Chronicle reporters continue to make such pre-Masters trips. And today's player profiles contain not just the players' Masters finishes, but also information about their tour victories, career earnings and families.
Focus on the course
Individual golf holes have garnered almost as much attention as the players. In 1973, the section fronts featured paintings of Nos. 5 and 7, the holes that played the toughest for the leading contenders in the 1972 Masters. The 1974 edition was devoted to the water holes at Augusta, Nos. 11, 12, 13, 15 and 16. The challenge of the back nine was a theme visited again in 1990 and '91. And in 1994, an article focused on No. 12 -- a "beauty and beast" of a hole that ruins Masters champions and destroys Masters contenders.Naturally, any changes in the legendary course were also worthy of note. The 1959 edition introduced the "Latest Augusta National feature," the nine-hole Par-3 course.
"Except as an added practice facility, it has no connection with the Masters Tournament," tournament chairman Mr. Roberts was quoted as saying. "But we think it will be of some interest to our tournament patrons and golfers generally."
An article and photo in the 1967 edition focused on the addition of an "awesome new fairway bunker" on 18, and how golfers planned to play it. Reconstruction of the 13th green to correct "poor porosity" was explained with photgraphs and graphics in the 1984 edition. And the rebirth of Amen Corner, which was ravaged by a flooded Rae's Creek in 1990, was pictured in 1991.
Dissecting the game
In the '90s, Masters Editions have taken an increasingly analytical and scientific look at golf and Augusta National. Aspects of the course and the game are examined in nearly microscopic detail.A full-page graphic in the 1991 edition defined golf terms and examined the anatomy of a hole, the parts of a golf club and the evolution of the golf ball. A 1995 full-page illustration went below the surface of the National to show what goes into the creation and maintenance of the golf course's legendary greens. A page in this year's section examines the physics involved in golf.

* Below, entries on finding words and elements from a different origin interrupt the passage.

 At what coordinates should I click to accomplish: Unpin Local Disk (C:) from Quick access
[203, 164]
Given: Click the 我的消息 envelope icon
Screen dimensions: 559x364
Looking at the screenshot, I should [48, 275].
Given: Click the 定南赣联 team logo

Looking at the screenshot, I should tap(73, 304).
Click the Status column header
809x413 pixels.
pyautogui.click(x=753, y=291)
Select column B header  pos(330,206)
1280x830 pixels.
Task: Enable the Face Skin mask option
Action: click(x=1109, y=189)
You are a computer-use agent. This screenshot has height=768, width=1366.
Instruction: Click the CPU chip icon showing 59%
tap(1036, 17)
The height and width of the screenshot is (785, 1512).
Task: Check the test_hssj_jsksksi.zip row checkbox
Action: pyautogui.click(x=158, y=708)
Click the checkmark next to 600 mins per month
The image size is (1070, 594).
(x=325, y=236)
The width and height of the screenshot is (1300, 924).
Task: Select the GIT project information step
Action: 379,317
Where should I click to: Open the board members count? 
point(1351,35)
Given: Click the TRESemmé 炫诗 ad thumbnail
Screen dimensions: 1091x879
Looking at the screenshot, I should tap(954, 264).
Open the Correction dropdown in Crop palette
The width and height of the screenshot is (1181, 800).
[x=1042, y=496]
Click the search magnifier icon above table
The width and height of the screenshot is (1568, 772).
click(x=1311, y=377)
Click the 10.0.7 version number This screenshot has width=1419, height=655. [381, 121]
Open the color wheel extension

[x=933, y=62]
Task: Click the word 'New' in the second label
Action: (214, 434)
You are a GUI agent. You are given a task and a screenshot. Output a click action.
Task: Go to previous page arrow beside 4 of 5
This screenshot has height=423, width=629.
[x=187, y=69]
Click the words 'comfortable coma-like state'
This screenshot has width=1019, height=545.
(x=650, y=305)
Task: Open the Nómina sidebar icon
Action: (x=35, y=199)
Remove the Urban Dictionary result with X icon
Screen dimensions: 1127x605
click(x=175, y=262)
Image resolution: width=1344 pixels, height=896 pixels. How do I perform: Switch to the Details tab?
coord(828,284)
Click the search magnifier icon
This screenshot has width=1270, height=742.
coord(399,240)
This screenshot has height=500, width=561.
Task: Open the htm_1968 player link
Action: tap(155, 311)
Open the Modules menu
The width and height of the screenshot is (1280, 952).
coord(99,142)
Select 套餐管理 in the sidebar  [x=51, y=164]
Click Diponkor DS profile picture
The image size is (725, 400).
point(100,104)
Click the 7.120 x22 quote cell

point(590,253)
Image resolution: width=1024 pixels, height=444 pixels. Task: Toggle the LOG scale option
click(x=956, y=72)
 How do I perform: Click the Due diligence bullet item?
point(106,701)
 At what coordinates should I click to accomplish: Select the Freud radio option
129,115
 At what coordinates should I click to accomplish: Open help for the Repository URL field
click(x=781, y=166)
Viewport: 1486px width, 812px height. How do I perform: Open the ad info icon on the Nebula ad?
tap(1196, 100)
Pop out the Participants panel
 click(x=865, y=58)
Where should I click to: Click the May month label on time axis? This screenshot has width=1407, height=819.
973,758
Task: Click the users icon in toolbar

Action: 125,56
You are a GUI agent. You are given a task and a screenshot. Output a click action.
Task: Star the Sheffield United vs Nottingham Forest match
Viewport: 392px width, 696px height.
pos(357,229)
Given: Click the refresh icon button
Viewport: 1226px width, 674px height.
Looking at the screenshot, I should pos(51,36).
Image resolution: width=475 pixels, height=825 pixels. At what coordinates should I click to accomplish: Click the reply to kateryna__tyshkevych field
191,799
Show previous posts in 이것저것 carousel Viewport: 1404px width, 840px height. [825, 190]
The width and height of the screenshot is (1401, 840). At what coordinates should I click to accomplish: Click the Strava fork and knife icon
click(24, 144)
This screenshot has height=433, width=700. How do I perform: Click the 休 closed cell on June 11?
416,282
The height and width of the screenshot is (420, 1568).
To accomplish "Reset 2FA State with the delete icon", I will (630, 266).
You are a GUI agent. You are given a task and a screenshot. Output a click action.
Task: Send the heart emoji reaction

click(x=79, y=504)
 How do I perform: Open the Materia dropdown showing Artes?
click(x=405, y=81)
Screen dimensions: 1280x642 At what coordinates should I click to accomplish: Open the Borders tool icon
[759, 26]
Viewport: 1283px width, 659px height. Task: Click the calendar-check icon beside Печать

History still plays a major role, however. Memorable events are revisited as key anniversaries occur. And every Masters Edition contains tournament trivia, course records and a list of Masters winners since the tournament began in 1934.
"It's always a challenge to come up with new ideas and new ways to preview the tournament," said John Fish, assistant general manager of The Chronicle, who has coordinated the Masters Edition since 1990. "But like all the editors and writers before us, we want to make each Masters Edition better than the one before.
"It's a wonderful opportunity for our newspaper to cover the world's greatest golf tournament, and our goal every year is to give it the world's greatest coverage."
Geoff Russell, executive editor of Golf World magazine, says The Chronicle's coverage of the Masters is superior to any local newspaper's coverage of a golf event.
"We send staff and writers to 70 or 80 tournaments a year, so we see the local newspapers all over the world. The job The Augusta Chronicle does covering the Masters is by far the best job of covering a golf tournament that any newspaper does. It's not even close."
"When we go to the Masters every year we hope our coverage is just as good as what you guys do."